## TASK TO COMPLETE
The data below holds the lines to copy: everything from the line containing "DeFi (1525, 17)" to the line containing "Labor & Employment Policy (1947) (1444, 948)", both ends included, set down exactly.

## RECORD SET
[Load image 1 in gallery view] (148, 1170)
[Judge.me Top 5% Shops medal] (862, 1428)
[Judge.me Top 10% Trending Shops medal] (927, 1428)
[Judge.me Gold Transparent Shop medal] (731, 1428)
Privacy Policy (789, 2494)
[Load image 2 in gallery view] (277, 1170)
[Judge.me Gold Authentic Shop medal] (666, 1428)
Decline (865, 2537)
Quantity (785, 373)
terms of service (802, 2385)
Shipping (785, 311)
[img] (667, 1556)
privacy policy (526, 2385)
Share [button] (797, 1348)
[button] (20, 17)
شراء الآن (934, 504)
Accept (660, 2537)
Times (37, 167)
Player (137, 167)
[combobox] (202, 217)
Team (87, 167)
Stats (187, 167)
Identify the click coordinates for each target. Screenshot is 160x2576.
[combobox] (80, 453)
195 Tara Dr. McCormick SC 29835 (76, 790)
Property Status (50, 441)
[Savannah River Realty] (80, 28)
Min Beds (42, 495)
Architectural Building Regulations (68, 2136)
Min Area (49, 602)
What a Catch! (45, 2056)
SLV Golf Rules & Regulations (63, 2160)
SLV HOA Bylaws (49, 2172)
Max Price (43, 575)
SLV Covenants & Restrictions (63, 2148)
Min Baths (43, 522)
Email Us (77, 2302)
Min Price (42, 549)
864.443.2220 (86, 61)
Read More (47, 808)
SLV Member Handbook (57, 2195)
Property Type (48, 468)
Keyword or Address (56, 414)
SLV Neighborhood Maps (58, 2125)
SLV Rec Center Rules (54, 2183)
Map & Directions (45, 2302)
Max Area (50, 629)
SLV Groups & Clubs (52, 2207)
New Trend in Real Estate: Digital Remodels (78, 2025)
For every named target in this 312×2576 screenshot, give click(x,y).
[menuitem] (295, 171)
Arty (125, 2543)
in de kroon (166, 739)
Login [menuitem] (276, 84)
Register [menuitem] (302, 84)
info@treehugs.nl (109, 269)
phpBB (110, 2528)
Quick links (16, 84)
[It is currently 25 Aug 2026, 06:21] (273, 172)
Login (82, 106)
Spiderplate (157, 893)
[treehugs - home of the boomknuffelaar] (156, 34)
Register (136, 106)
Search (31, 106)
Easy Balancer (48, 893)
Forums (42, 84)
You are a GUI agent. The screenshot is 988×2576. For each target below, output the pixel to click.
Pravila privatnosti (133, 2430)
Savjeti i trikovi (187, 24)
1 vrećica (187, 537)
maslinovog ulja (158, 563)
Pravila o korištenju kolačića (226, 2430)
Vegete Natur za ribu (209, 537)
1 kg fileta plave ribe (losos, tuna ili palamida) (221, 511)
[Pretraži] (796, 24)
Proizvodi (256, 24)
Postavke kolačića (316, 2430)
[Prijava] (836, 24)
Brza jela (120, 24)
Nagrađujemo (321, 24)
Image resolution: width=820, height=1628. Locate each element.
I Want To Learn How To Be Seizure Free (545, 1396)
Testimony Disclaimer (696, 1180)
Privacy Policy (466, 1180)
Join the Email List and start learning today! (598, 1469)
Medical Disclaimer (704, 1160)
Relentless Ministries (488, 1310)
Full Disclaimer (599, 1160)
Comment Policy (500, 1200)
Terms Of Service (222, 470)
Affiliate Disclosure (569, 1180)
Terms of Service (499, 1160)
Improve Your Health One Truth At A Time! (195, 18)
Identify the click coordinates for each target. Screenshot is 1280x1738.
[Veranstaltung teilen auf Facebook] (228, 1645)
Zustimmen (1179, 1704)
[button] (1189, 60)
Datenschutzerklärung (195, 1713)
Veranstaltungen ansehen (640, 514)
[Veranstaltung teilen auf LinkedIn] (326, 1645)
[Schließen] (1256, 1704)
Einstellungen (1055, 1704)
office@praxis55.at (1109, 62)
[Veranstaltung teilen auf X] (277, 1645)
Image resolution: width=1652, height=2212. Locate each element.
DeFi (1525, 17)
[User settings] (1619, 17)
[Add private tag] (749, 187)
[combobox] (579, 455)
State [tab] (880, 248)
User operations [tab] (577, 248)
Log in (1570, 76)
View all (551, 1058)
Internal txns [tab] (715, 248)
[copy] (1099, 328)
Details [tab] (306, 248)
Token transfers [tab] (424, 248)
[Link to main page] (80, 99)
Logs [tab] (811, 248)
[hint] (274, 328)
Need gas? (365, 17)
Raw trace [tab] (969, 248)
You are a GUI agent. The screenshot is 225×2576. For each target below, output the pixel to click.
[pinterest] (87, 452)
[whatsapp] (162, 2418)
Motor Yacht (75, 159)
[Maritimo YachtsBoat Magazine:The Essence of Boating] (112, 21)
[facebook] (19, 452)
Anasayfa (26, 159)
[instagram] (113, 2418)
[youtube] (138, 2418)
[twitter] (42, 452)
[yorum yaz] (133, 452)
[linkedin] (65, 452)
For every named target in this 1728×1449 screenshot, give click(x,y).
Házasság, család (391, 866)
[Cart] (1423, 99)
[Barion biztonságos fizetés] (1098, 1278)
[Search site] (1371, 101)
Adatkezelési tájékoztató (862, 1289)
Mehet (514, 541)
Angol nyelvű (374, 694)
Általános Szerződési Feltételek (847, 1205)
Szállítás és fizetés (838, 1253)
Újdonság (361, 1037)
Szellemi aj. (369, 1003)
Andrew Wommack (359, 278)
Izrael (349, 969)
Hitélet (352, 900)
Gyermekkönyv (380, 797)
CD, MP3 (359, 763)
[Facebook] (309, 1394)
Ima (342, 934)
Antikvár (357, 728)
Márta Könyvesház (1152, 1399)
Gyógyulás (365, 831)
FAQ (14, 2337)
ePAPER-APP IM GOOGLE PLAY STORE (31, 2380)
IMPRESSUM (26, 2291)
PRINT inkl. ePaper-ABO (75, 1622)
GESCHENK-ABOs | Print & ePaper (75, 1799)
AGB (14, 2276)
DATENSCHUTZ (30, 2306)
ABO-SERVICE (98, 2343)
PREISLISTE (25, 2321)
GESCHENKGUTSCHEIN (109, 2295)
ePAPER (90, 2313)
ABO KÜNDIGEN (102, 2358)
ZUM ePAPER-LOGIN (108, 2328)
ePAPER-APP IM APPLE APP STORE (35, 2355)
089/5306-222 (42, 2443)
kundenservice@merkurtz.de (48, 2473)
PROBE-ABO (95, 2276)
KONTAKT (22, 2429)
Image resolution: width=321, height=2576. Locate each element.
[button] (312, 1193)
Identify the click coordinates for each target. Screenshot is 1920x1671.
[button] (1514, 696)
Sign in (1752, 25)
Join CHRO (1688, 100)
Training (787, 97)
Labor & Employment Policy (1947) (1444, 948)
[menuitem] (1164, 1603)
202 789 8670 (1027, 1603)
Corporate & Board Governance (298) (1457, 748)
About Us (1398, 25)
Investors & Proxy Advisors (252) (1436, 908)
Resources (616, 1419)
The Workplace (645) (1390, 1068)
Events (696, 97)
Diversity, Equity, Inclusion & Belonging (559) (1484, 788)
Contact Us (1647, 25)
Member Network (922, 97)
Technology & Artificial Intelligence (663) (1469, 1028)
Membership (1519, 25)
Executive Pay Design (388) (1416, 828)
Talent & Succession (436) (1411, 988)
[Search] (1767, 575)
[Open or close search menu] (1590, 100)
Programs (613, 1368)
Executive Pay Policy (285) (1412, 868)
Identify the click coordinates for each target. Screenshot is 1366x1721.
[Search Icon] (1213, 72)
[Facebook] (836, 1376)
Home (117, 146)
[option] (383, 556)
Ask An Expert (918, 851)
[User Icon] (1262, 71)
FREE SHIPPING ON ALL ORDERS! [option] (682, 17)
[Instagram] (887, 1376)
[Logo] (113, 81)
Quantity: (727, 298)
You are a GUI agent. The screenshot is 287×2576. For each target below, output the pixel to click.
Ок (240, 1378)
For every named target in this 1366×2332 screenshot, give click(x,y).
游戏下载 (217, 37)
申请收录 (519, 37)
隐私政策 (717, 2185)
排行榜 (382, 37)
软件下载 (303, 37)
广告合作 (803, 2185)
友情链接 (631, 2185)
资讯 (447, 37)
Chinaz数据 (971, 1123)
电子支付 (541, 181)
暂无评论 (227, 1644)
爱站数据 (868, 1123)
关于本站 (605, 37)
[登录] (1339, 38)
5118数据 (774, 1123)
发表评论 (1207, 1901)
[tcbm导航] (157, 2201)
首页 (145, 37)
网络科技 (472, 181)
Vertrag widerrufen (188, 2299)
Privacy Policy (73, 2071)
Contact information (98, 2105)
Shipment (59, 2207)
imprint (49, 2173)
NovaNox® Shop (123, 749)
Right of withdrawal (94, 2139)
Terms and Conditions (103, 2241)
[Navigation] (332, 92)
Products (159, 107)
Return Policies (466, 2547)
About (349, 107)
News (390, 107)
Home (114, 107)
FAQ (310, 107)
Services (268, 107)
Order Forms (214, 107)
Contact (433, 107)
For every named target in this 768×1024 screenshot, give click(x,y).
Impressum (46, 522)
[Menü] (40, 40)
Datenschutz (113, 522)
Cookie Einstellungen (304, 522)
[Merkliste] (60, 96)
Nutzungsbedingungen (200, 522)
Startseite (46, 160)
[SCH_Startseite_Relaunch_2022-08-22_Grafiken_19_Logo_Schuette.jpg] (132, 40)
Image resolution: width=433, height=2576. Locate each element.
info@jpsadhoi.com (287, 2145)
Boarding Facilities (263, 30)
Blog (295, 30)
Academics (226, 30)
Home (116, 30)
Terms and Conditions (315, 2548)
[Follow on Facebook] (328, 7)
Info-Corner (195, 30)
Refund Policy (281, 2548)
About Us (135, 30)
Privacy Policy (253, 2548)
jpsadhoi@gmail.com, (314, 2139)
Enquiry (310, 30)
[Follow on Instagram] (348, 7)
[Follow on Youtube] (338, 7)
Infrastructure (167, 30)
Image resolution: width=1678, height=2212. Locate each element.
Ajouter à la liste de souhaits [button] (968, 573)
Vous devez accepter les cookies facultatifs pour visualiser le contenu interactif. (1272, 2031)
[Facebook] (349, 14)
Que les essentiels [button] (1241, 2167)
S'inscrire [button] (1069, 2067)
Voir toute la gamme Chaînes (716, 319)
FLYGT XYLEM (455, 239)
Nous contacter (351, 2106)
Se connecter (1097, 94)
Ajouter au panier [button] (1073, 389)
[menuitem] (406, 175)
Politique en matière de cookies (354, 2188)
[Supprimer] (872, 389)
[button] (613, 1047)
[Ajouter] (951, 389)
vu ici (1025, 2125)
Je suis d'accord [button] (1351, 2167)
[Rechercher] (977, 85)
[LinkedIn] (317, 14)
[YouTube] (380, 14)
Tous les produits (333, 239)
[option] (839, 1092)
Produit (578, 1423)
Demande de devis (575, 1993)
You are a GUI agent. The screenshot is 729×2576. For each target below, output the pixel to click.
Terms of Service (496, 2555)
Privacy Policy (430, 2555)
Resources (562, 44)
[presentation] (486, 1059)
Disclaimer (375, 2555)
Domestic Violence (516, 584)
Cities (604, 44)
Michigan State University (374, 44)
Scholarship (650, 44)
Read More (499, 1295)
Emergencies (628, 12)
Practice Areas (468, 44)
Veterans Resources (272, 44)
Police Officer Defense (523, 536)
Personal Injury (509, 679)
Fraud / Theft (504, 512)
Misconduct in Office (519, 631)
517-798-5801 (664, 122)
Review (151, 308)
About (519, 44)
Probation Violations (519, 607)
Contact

## RESPONSE
DeFi (1525, 17)
[User settings] (1619, 17)
[Add private tag] (749, 187)
[combobox] (579, 455)
State [tab] (880, 248)
User operations [tab] (577, 248)
Log in (1570, 76)
View all (551, 1058)
Internal txns [tab] (715, 248)
[copy] (1099, 328)
Details [tab] (306, 248)
Token transfers [tab] (424, 248)
[Link to main page] (80, 99)
Logs [tab] (811, 248)
[hint] (274, 328)
Need gas? (365, 17)
Raw trace [tab] (969, 248)
You are a GUI agent. The screenshot is 225×2576. For each target below, output the pixel to click.
[pinterest] (87, 452)
[whatsapp] (162, 2418)
Motor Yacht (75, 159)
[Maritimo YachtsBoat Magazine:The Essence of Boating] (112, 21)
[facebook] (19, 452)
Anasayfa (26, 159)
[instagram] (113, 2418)
[youtube] (138, 2418)
[twitter] (42, 452)
[yorum yaz] (133, 452)
[linkedin] (65, 452)
For every named target in this 1728×1449 screenshot, give click(x,y).
Házasság, család (391, 866)
[Cart] (1423, 99)
[Barion biztonságos fizetés] (1098, 1278)
[Search site] (1371, 101)
Adatkezelési tájékoztató (862, 1289)
Mehet (514, 541)
Angol nyelvű (374, 694)
Általános Szerződési Feltételek (847, 1205)
Szállítás és fizetés (838, 1253)
Újdonság (361, 1037)
Szellemi aj. (369, 1003)
Andrew Wommack (359, 278)
Izrael (349, 969)
Hitélet (352, 900)
Gyermekkönyv (380, 797)
CD, MP3 (359, 763)
[Facebook] (309, 1394)
Ima (342, 934)
Antikvár (357, 728)
Márta Könyvesház (1152, 1399)
Gyógyulás (365, 831)
FAQ (14, 2337)
ePAPER-APP IM GOOGLE PLAY STORE (31, 2380)
IMPRESSUM (26, 2291)
PRINT inkl. ePaper-ABO (75, 1622)
GESCHENK-ABOs | Print & ePaper (75, 1799)
AGB (14, 2276)
DATENSCHUTZ (30, 2306)
ABO-SERVICE (98, 2343)
PREISLISTE (25, 2321)
GESCHENKGUTSCHEIN (109, 2295)
ePAPER (90, 2313)
ABO KÜNDIGEN (102, 2358)
ZUM ePAPER-LOGIN (108, 2328)
ePAPER-APP IM APPLE APP STORE (35, 2355)
089/5306-222 (42, 2443)
kundenservice@merkurtz.de (48, 2473)
PROBE-ABO (95, 2276)
KONTAKT (22, 2429)
Image resolution: width=321, height=2576. Locate each element.
[button] (312, 1193)
Identify the click coordinates for each target. Screenshot is 1920x1671.
[button] (1514, 696)
Sign in (1752, 25)
Join CHRO (1688, 100)
Training (787, 97)
Labor & Employment Policy (1947) (1444, 948)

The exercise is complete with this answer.